München
Malerei vor der Moderne

Das Münchner Lenbachhaus zeigt eine Schau über das 19. Jahrhundert mit Werken aus eigenem Bestand

25.11.2019 | Stand 23.09.2023, 9:37 Uhr
Die Kunst, "die richtige Farbe auf den richtigen Fleck zu setzen" steht im Mittelpunkt der neuen Ausstellung im Lenbachhaus. Zu sehen ist das auch bei Carl Spitzwegs Gemälde "Jugendfreunde" aus dem Jahr 1855. −Foto: Städtische Galerie im Lenbachhaus und Kunstbau, München

München (DK) Es ist wie ein Blick aus dem Fenster: Locker hingestreute Baumgruppen gliedern eine weite Landschaft mit grünen Wiesen, und in einem flachen Gewässer spiegelt sich das Blau des Himmels, der rund zwei Drittel der Leinwand einnimmt.

Ganz dünn und pastos sind die Farben aufgetragen, die Betrachter glauben, die Frische und Kühle des Morgens zu spüren. Die "Viehweide" hat der österreichische Landschaftsmaler Ludwig Willroider 1872 gemalt, und die Vielzahl an Grüntönen, die er einsetzte, verdient eine besondere Beachtung.

Verschiedene Aspekte der Malkunst führt nun eine Ausstellung im Lenbachhaus vor Augen unter dem Titel "Das Malerische - die Kunst, die richtige Farbe auf den richtigen Fleck zu setzen".

Es ist Aufgabe eines Museums, den eigenen Bestand an Kunstwerken immer wieder neu ins Licht zu setzen. Das großformatige Leinwandbild von Willroider, eine Leihgabe der Bayerischen Landesbank, war bisher nie ausgestellt. Da es unverglast ist, lässt sich hier besonders gut aus der Nähe erkennen, wie der Maler winzige Punkte und Striche setzt in Weiß, Gelb, Braun, Schwarz, Blau und Grau, die das Auge des Betrachters dann als verschiedene Grüntöne wahrnimmt. Ziel dieser Naturmalerei war es, den tatsächlichen Eindruck vor Ort wiederzugeben - und da haben eben die Gräser der Wiesen sowie die Blätter verschiedener Baumarten in der Nähe und in der Ferne ganz unterschiedliche Grün-Nuancen.

● Datensätze:
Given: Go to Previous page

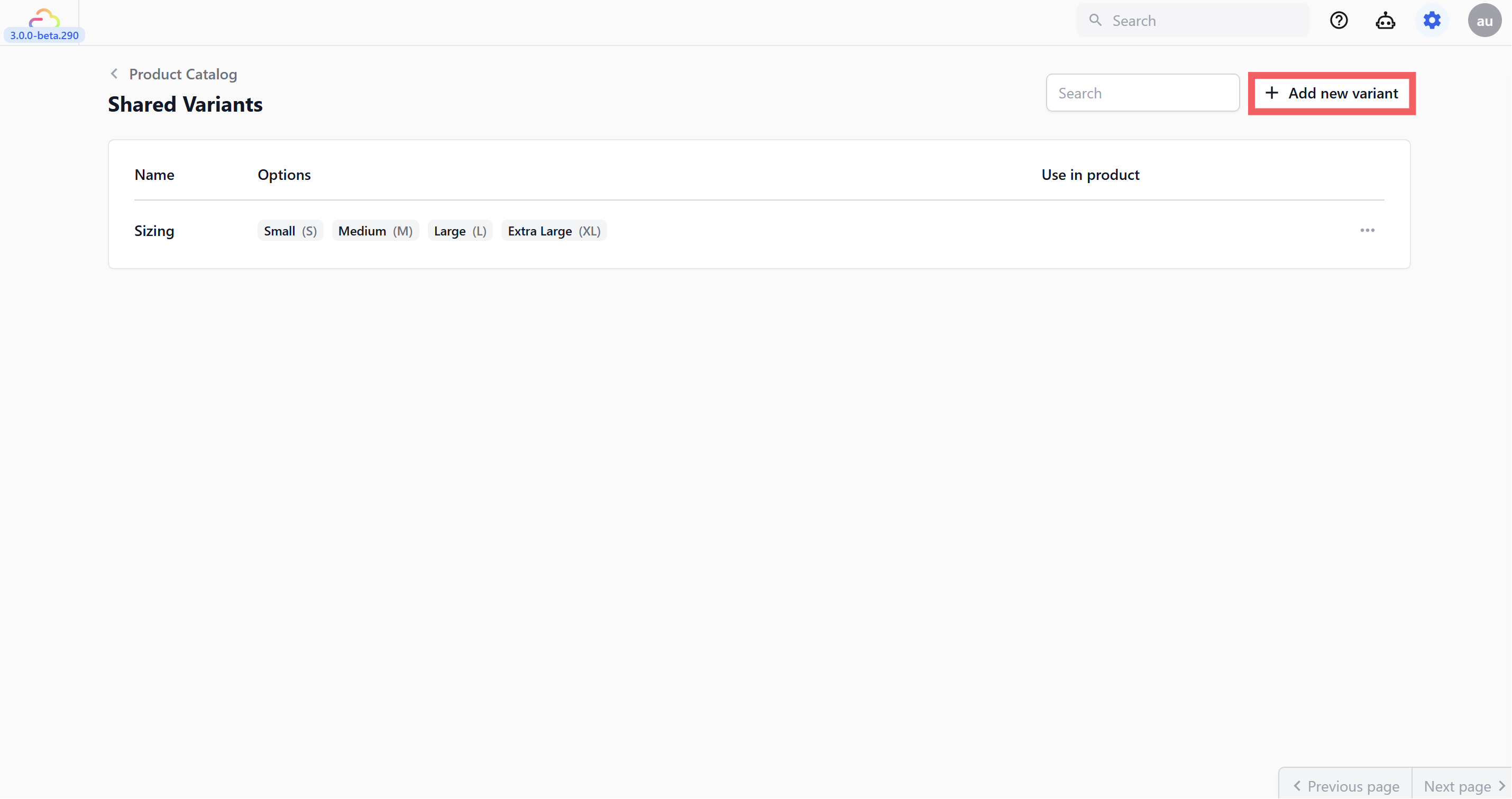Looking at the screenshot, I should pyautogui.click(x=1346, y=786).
...
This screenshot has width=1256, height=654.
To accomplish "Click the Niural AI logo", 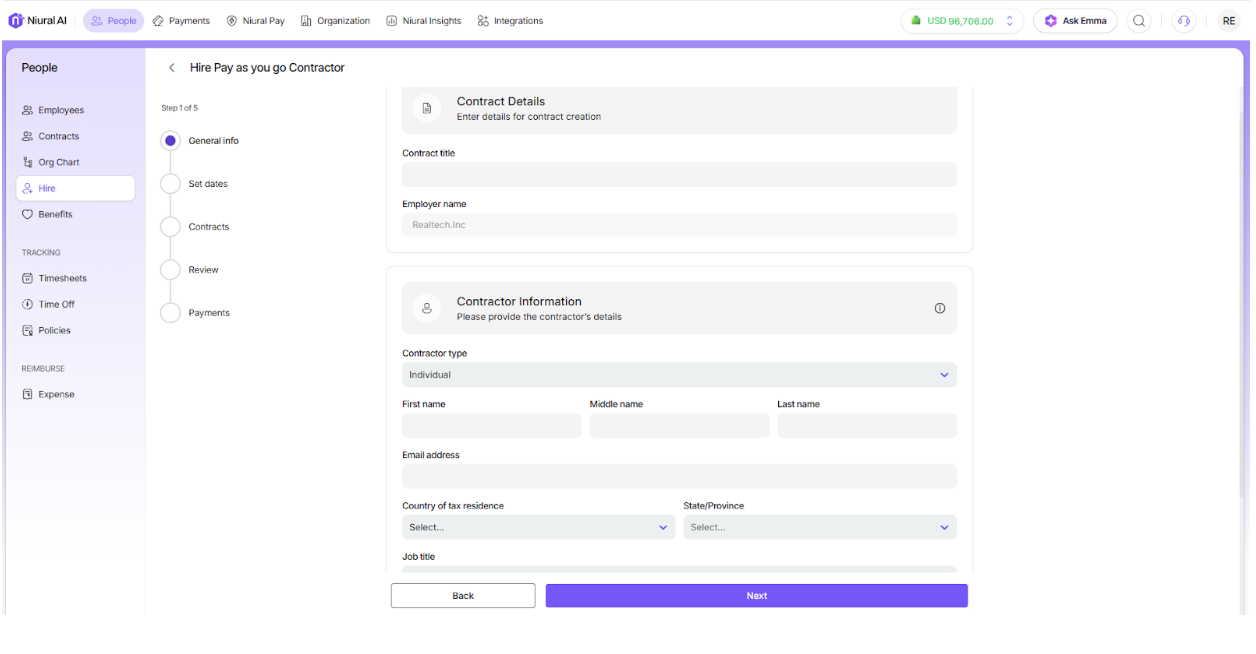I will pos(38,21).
--
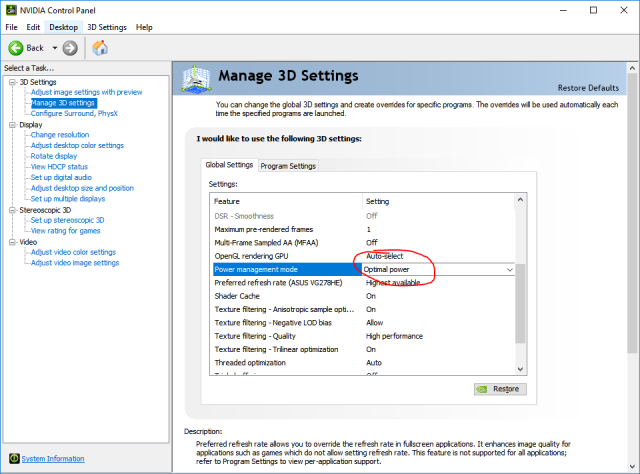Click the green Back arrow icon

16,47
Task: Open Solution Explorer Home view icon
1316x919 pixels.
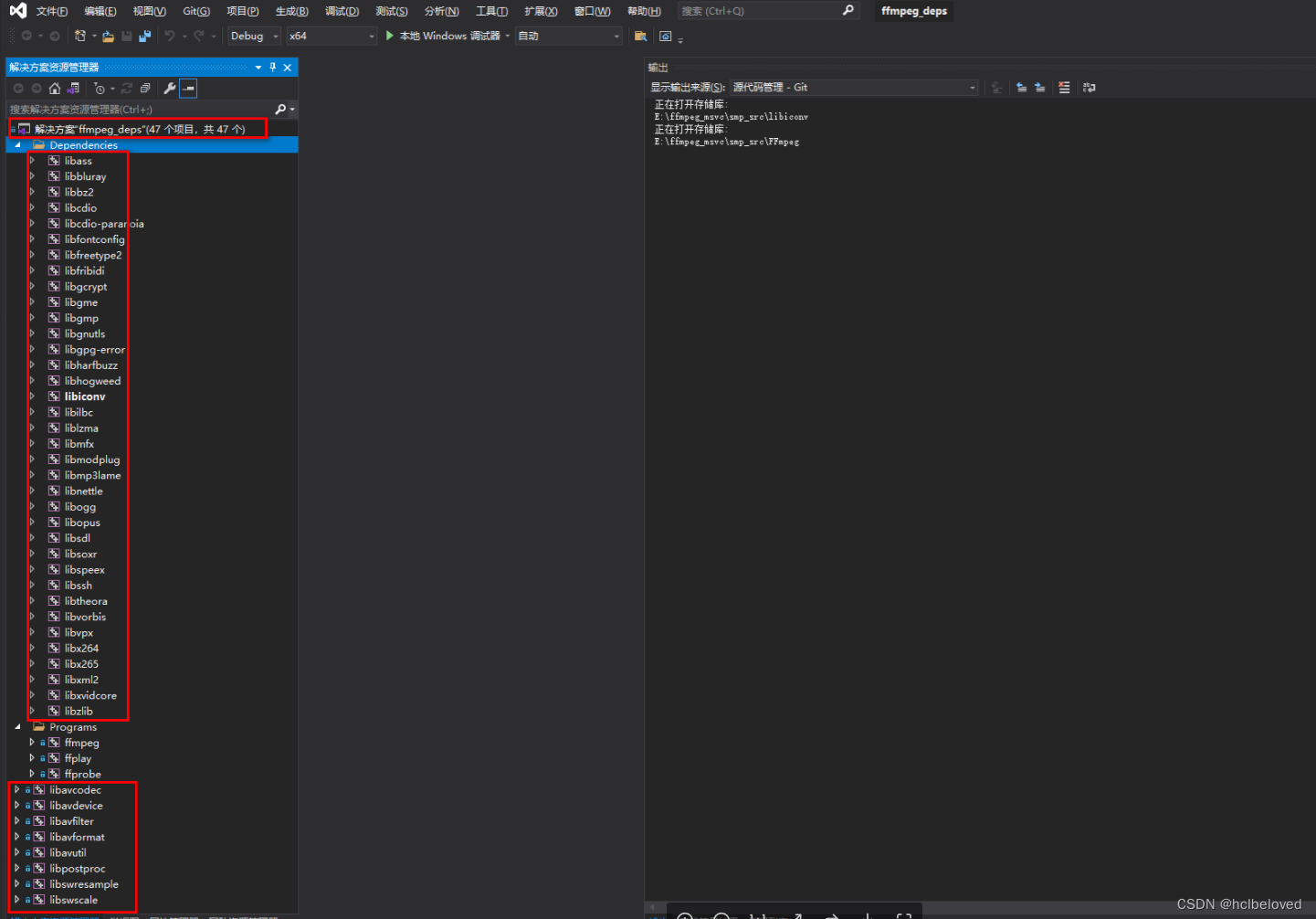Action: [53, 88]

● Aufgaben:
1) Welche Farben setzt Willroider laut dem Artikel über die Lenbachhaus-Ausstellung als winzige Punkte und Striche? Nenne alle.
2) Schreib den Artikel über die Ausstellung im Lenbachhaus nach seinem letzten Satz weiter.

● Lösungen:
1) Weiß, Gelb, Braun, Schwarz, Blau, Grau

2)
Grün ist eine der schwierigsten Farben der Malerei. Eine Vitrine zeigt die Pigmente in Pulverform, die mit Öl und anderen Bindemitteln angerührt werden konnten. "Grüne Erde" ist ein natürlich gewonnenes Pigment; Häufiger sind chemisch hergestellte Grün-Nuancen. Die aber waren den Malern "vor der Moderne" zu grell, das Grün aus der Tube war als "Spinat" verpönt. Deshalb wurden Farben abgetönt mit Braun oder mit Schwarz, um sie sanfter und der Natur ähnlicher zu machen. Erst die Expressionisten wagten es, unvermischte Farben auf die Leinwand zu setzen.

Die Ausstellung führt vor, wie brauntonig die damals geschätzte Malerei war - nicht nur an Bildern der Autodidakten wie Wilhelm Busch und Carl Spitzweg, sondern auch an Studien der französischen "Schule von Barbizon", die stilbildend war. Kleinformatige Ölbilder mit pastos gespachtelten Farbschichten zeigen Blicke ins Waldesdickicht, sodass im Schatten der Bäume kaum der Jäger ausgemacht werden kann, aber auf der Lichtung Blätter und Stämme im Sonnenlicht aufleuchten. Wie schwer es offensichtlich war, sich in die Ölmalerei einzuüben, zeigt ein Bild von Wilhelm von Diez aus dem Depot mit dem Titel "Der Überfall": Große Bereiche des Farbauftrages wurden wieder abgekratzt und der graue Himmel wirkt so fleckig und schwer, dass das Bild als unvollendet - wenn nicht gar als misslungen - betrachtet werden muss.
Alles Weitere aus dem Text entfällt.